**Stored records**
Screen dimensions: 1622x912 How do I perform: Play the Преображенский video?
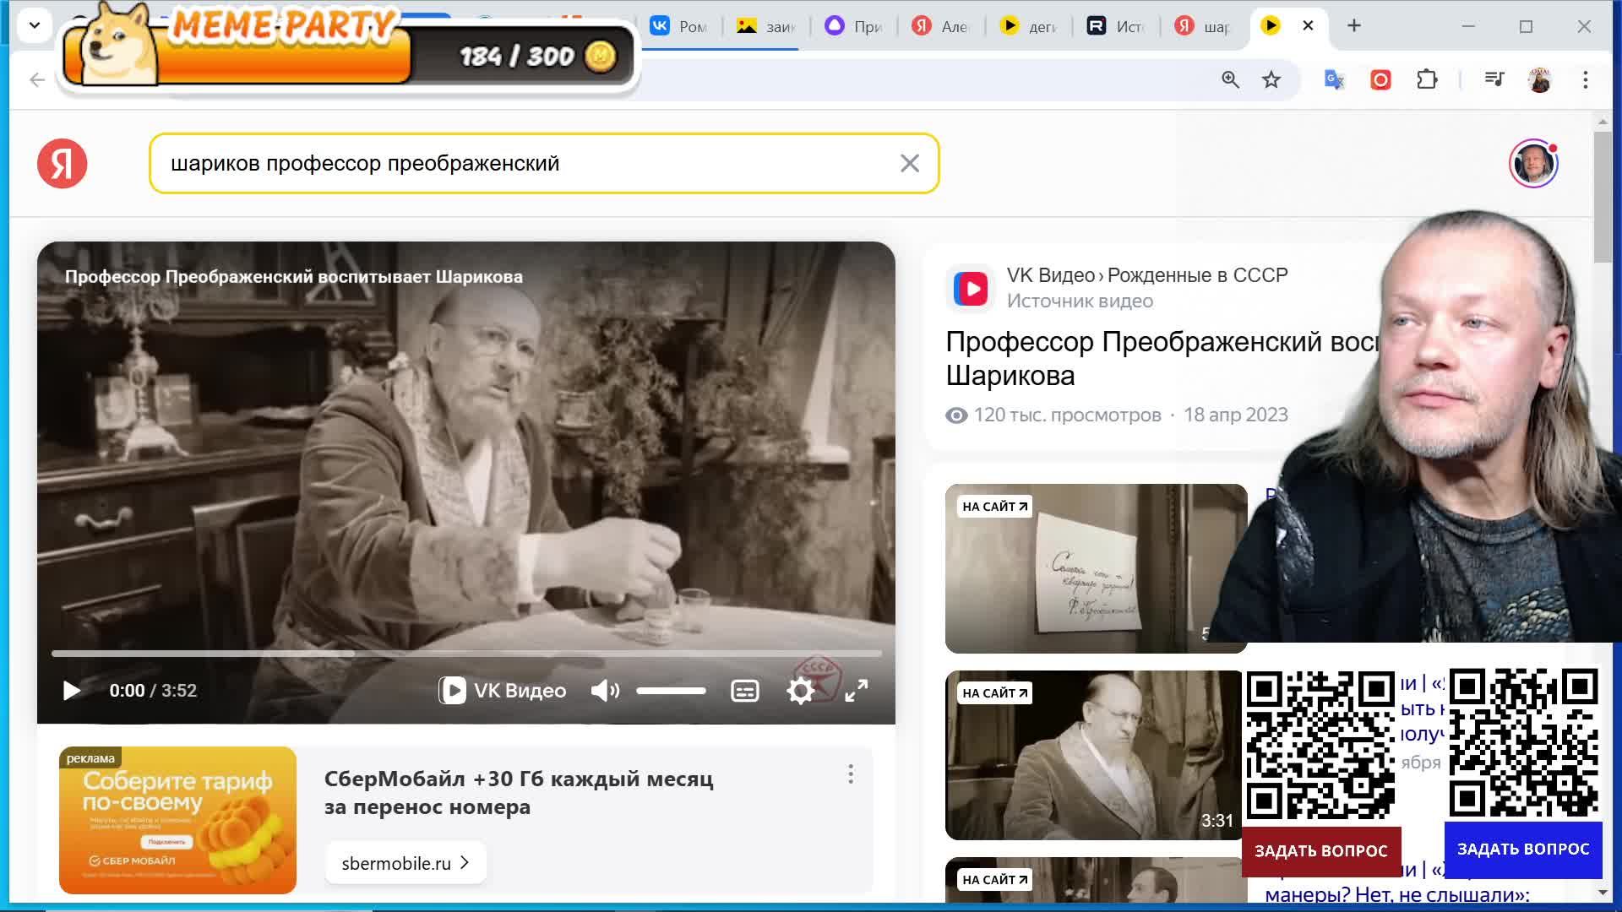[x=71, y=690]
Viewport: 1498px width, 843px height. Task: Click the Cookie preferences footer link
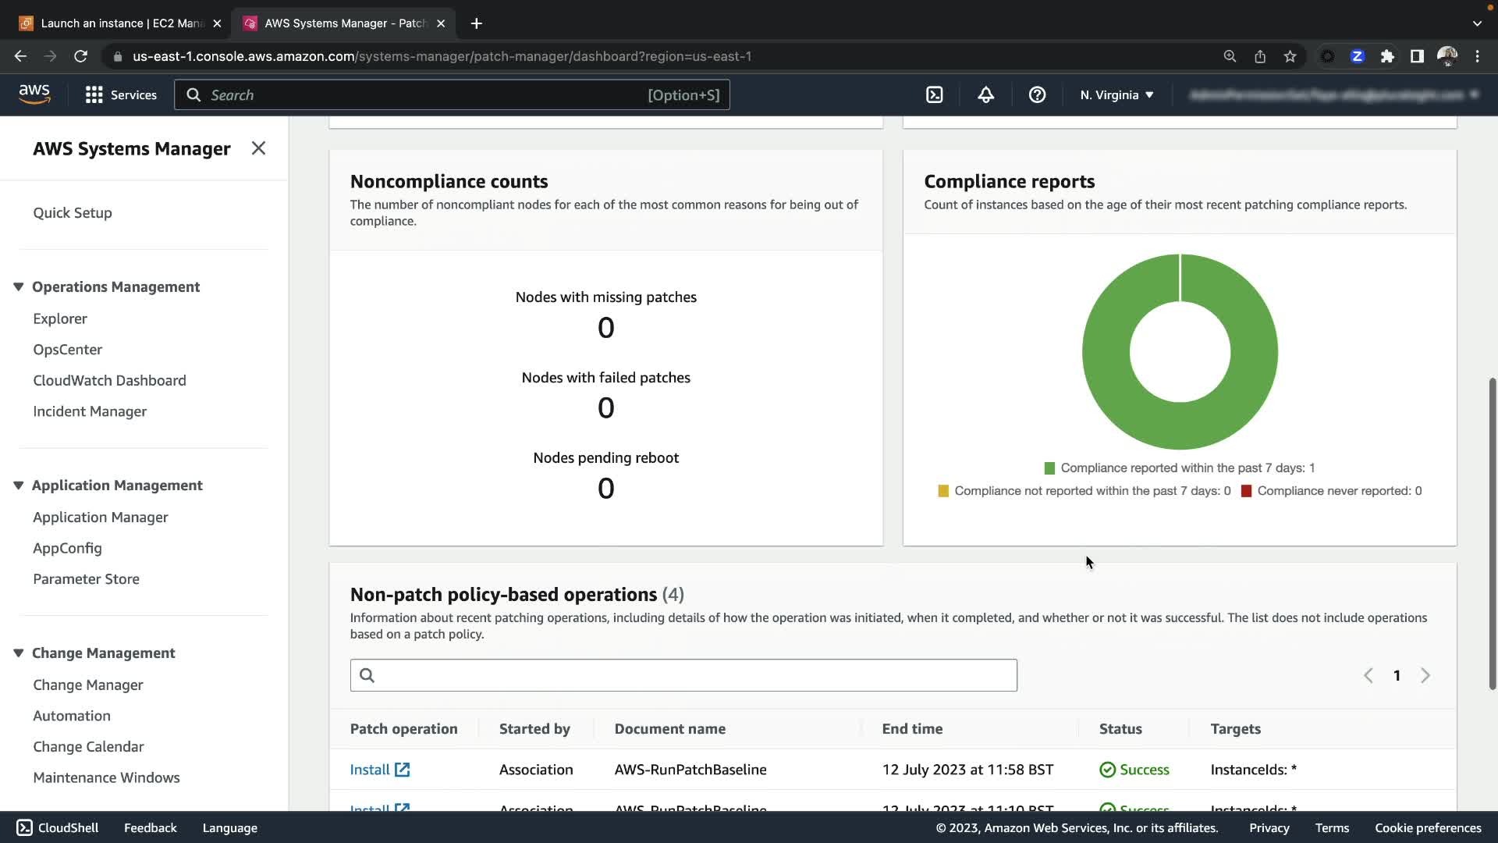(1427, 827)
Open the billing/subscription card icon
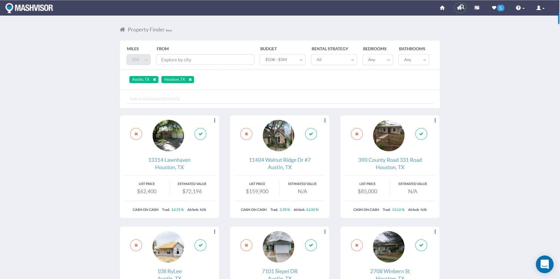Viewport: 560px width, 279px height. click(x=477, y=8)
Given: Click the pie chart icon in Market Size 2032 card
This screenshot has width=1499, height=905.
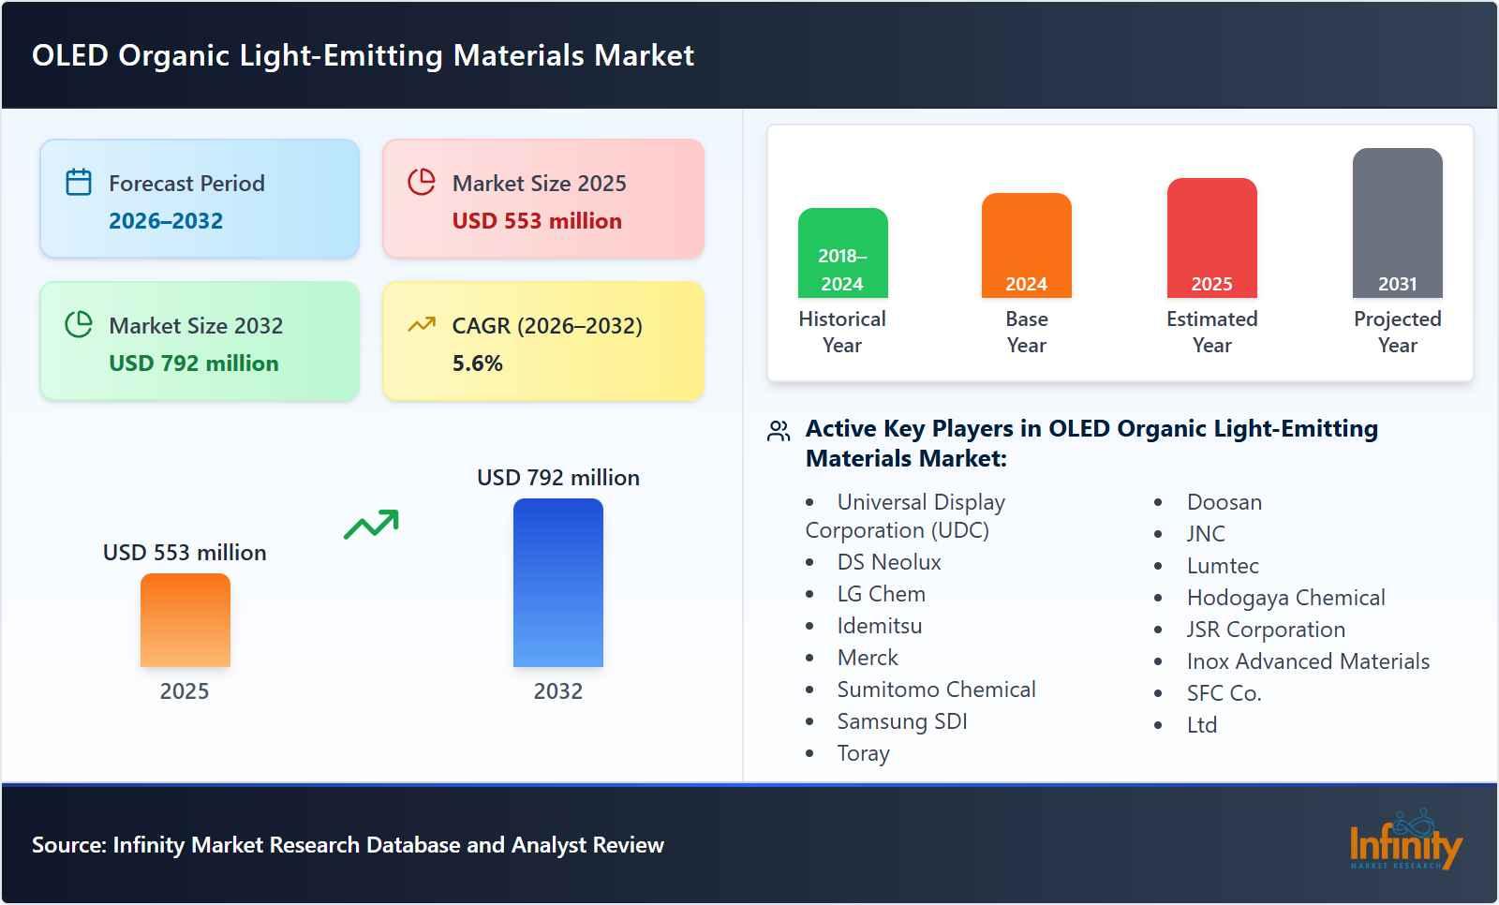Looking at the screenshot, I should click(79, 326).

**WORK TO COMPLETE**
Lines starting at the one with "Viewport: 1498px width, 843px" and ending at the last line of the entries above must be restated word for word, with pictures omitted.

**TASK SOLUTION**
Viewport: 1498px width, 843px height. Task: Click the Cookie preferences footer link
(1427, 827)
Open the billing/subscription card icon
Viewport: 560px width, 279px height. click(x=477, y=8)
Given: Click the pie chart icon in Market Size 2032 card
This screenshot has width=1499, height=905.
Looking at the screenshot, I should click(79, 326).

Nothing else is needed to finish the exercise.